6.1.1. Important Frame Relay Terminology
Before we look at some basic Frame Relay configurations, we need to go over a few important topics and terms. Figure 6-1 shows two routers that connect to each other through a Frame Relay network.
Figure 6-1. A virtual circuit on a Frame Relay network
Here are some terms you'll need to understand when working with Frame Relay:
When connecting to a public frame network, you only know about your points of entry to the network; the interior of the network (the "cloud") is invisible to you. The network itself is often called a cloud, because you can't see what happens to your packets after they enter it.
Virtual circuit (VC)
A virtual circuit is a logical connection created by the frame provider from Point A to Point B across a frame cloud.
Data Link Connection Identifier (DLCI)
A DLCI is a value assigned by the frame provider to identify a virtual circuit. In other words, it's the Frame Relay equivalent of an address. DLCIs are unique only locally. That is, your router will have a unique DLCI for each virtual circuit it uses from one Frame Relay provider. However, as far as the Frame Relay provider is concerned, DLCIs are just numbers; the provider can reuse DLCIs throughout its network.
The router maps IP addresses to DLCIs so that it can communicate with a remote router by using the appropriate DLCI. There are two ways to map a DLCI to an IP address. First, you can allow the router to discover the DLCI by using inverse ARP, which is enabled by default. Second, you can explicitly map an IP address to a DLCI.

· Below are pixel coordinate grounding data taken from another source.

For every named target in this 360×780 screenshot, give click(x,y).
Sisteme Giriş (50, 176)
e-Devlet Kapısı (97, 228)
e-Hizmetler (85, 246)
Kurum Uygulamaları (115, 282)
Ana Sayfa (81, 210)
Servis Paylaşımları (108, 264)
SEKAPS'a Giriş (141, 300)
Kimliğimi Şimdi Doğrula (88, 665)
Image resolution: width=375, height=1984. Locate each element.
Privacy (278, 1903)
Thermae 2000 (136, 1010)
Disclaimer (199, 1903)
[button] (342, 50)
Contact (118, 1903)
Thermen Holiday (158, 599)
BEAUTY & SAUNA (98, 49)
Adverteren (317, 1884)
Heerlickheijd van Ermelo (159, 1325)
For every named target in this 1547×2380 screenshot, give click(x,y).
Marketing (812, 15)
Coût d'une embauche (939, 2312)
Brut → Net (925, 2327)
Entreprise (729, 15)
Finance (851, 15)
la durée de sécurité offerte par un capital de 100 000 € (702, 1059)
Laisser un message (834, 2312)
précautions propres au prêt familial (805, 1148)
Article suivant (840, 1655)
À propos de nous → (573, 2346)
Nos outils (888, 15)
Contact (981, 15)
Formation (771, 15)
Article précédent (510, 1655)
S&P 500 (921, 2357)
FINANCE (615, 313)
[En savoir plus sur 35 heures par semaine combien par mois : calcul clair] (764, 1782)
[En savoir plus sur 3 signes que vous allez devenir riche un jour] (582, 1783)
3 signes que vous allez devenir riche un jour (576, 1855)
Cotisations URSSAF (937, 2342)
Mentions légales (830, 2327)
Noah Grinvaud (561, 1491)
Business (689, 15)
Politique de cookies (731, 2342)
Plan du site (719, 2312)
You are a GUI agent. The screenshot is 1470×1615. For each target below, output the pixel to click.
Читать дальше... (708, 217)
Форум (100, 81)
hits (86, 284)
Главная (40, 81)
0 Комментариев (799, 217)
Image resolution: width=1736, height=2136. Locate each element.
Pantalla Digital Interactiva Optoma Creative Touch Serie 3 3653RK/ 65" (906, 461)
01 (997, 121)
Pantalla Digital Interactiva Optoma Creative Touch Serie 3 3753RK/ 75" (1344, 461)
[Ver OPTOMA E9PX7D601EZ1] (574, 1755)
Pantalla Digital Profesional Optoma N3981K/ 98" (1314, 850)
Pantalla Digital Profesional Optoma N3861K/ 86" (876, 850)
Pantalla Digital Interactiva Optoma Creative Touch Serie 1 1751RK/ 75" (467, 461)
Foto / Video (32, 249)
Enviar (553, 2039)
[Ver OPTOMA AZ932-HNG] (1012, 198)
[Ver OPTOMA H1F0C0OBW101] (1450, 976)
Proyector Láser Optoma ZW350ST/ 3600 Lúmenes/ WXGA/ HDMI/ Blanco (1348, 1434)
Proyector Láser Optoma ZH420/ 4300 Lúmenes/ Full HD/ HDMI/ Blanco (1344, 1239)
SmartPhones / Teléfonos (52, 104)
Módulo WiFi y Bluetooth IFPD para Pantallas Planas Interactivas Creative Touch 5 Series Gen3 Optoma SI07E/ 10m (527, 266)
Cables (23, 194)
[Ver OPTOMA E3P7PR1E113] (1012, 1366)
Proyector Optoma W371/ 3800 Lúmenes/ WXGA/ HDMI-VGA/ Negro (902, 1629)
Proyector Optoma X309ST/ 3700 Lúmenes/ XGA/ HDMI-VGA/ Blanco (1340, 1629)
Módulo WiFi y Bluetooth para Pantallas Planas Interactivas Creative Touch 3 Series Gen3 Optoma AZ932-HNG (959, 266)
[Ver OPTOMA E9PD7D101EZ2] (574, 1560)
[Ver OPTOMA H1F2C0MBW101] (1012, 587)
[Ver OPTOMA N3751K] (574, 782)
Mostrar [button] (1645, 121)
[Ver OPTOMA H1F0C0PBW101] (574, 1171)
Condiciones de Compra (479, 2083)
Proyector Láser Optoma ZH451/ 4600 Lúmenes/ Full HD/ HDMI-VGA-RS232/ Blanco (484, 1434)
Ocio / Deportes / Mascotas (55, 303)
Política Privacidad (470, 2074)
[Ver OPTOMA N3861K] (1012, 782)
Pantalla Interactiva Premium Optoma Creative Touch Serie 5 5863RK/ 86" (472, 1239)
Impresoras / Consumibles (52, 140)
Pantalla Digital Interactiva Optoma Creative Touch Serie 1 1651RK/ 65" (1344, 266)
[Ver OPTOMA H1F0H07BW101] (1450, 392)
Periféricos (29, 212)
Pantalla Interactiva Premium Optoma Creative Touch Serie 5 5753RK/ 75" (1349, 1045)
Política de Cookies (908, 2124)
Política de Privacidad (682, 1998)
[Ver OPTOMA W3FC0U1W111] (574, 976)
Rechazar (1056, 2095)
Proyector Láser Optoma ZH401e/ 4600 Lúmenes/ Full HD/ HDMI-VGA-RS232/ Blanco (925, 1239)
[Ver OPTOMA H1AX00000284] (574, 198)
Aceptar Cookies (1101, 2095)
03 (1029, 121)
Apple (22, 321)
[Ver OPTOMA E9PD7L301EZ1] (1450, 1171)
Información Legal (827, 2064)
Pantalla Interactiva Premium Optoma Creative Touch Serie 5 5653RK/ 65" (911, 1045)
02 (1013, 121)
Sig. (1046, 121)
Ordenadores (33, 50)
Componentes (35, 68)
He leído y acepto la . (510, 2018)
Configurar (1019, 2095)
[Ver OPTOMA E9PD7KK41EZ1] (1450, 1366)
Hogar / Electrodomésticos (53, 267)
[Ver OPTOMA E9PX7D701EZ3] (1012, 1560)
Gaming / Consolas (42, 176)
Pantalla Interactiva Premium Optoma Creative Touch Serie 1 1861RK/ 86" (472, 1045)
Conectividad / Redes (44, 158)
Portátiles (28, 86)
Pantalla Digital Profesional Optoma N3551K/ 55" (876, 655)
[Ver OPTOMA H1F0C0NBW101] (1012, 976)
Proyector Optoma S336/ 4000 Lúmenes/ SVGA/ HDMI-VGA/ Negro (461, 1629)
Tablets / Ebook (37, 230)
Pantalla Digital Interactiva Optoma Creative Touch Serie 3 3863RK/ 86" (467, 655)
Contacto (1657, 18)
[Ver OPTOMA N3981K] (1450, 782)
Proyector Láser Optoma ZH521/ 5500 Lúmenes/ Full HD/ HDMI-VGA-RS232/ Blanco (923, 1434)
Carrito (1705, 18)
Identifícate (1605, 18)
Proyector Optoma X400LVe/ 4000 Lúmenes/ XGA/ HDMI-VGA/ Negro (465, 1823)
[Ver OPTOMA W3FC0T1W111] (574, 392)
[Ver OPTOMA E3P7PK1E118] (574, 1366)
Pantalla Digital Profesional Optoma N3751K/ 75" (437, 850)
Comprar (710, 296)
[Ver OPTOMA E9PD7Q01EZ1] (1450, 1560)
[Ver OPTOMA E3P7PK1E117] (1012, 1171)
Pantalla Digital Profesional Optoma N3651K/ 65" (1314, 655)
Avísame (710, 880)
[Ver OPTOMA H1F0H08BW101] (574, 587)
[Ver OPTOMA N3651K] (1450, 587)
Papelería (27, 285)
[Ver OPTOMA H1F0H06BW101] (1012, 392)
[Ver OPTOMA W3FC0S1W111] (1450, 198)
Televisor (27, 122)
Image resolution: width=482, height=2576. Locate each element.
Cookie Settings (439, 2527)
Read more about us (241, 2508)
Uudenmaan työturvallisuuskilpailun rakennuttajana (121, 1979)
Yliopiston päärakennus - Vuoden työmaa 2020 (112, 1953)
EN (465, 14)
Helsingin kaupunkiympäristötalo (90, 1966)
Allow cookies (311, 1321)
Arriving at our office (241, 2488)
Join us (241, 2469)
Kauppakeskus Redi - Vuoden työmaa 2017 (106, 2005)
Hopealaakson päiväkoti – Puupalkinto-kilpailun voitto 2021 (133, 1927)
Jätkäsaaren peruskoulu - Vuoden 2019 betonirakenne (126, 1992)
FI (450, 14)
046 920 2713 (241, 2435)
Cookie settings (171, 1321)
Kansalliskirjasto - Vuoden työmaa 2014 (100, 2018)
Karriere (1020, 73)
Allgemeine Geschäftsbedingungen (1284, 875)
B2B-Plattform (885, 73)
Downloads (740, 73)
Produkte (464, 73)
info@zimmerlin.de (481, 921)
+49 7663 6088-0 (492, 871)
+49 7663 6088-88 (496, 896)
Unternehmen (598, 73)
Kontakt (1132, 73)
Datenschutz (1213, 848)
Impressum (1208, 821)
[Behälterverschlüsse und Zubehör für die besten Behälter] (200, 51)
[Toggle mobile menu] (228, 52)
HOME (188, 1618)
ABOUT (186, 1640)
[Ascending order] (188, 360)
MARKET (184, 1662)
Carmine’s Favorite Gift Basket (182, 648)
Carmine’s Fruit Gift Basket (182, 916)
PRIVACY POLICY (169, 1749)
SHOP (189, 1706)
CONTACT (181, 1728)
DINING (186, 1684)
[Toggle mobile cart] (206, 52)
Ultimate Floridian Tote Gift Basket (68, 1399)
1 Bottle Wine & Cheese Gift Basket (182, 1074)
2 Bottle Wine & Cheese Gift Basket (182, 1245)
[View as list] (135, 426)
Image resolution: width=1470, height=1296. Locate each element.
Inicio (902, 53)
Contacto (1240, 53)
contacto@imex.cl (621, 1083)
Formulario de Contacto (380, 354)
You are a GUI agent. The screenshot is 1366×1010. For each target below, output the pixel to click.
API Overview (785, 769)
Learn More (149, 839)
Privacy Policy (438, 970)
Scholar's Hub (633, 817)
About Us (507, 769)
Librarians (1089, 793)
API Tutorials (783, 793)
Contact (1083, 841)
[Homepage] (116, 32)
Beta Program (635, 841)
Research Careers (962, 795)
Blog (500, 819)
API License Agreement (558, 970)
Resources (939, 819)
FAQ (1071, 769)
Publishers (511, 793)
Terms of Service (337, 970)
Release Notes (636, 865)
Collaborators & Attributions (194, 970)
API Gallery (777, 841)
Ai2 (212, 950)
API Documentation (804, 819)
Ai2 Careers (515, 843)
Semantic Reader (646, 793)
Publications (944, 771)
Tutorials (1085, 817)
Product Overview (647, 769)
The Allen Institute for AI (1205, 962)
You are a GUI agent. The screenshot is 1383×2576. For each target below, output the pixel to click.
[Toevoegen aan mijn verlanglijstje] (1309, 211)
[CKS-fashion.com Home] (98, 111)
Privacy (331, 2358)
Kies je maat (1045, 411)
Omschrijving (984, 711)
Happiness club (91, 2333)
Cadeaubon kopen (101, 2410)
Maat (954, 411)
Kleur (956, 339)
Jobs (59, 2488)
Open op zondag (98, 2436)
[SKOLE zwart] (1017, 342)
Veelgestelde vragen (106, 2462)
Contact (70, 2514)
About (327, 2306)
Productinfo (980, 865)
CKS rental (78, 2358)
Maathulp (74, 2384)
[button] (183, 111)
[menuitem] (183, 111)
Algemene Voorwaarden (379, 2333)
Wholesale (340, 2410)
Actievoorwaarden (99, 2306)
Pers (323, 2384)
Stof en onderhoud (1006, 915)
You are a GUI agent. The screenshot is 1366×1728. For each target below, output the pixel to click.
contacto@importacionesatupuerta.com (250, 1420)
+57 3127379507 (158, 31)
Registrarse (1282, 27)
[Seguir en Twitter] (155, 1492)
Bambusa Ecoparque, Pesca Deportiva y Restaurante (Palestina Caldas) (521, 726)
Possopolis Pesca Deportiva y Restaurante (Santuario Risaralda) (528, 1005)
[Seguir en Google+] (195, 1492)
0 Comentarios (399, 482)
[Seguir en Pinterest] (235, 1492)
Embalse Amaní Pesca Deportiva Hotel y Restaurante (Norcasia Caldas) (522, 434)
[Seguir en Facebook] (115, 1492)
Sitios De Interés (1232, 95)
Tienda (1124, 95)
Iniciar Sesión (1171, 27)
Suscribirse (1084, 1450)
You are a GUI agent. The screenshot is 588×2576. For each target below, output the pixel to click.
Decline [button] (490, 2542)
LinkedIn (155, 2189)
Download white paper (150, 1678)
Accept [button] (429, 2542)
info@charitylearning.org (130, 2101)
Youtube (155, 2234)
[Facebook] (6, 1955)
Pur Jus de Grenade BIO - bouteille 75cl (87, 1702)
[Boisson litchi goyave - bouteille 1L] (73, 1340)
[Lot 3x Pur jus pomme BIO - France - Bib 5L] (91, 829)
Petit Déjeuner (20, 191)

Local Management Interface (LMI)
The LMI is based on the type of Frame Relay switch you are connecting to. Your provider will give you this information. The LMI types are Cisco, Ansi, and q933a; Cisco is the default. Note that the routers at each end of the link may have different LMI settings, because they are connected to different types of switches.
A point-to-point connection is a single virtual circuit that connects two points. In Figure 6-1, Router 1 connects to Router 2 with a frame network between them. On either side of the frame cloud is a router that knows that there is only one router at the other end. This kind of configuration is similar to connecting two routers directly over a serial line.
In a multipoint network, a single interface is connected to multiple virtual circuits with multiple DLCIs. Each virtual circuit is still point-to-point, but many logical point-to-point connections share the same physical interface. Subinterfaces should be used for each fully-meshed portion of the multipoint network. Remember that subinterfaces use the X.Y notation, where X is the interface and Y is the subinterface.
There are two types of multipoint networks : partially-meshed and fully-meshed. In a fully meshed network, all the routers have direct connections to each other. In contrast, in a partially meshed network, each router is connected to at least one other router, but may not have a direct connection to all the routers in the network. For example, you might have three routers, A, B, and C; Routers B and C are connected to Router A, but do not have a direct connection to each other.
Split horizon is a technique commonly used in routing protocols; it means that the router will not send information about a route out the same interface from which it learned the route. Split horizon is normally used to prevent routing loops. However, it can cause problems in a partially-meshed multipoint Frame Relay network. More than one router may be listening at the other end of any interface. Therefore, we don't want to suppress route announcements. For example, assume that we have three routers (i.e., three virtual circuits) connected to our multipoint interface. If a route comes to our interface from any of those points, we want to announce the route to the other two points. If split horizon is enabled, we can't send the route out our interface because that is where the route originated. However, split horizon should be enabled on a fully meshed multipoint Frame Relay network.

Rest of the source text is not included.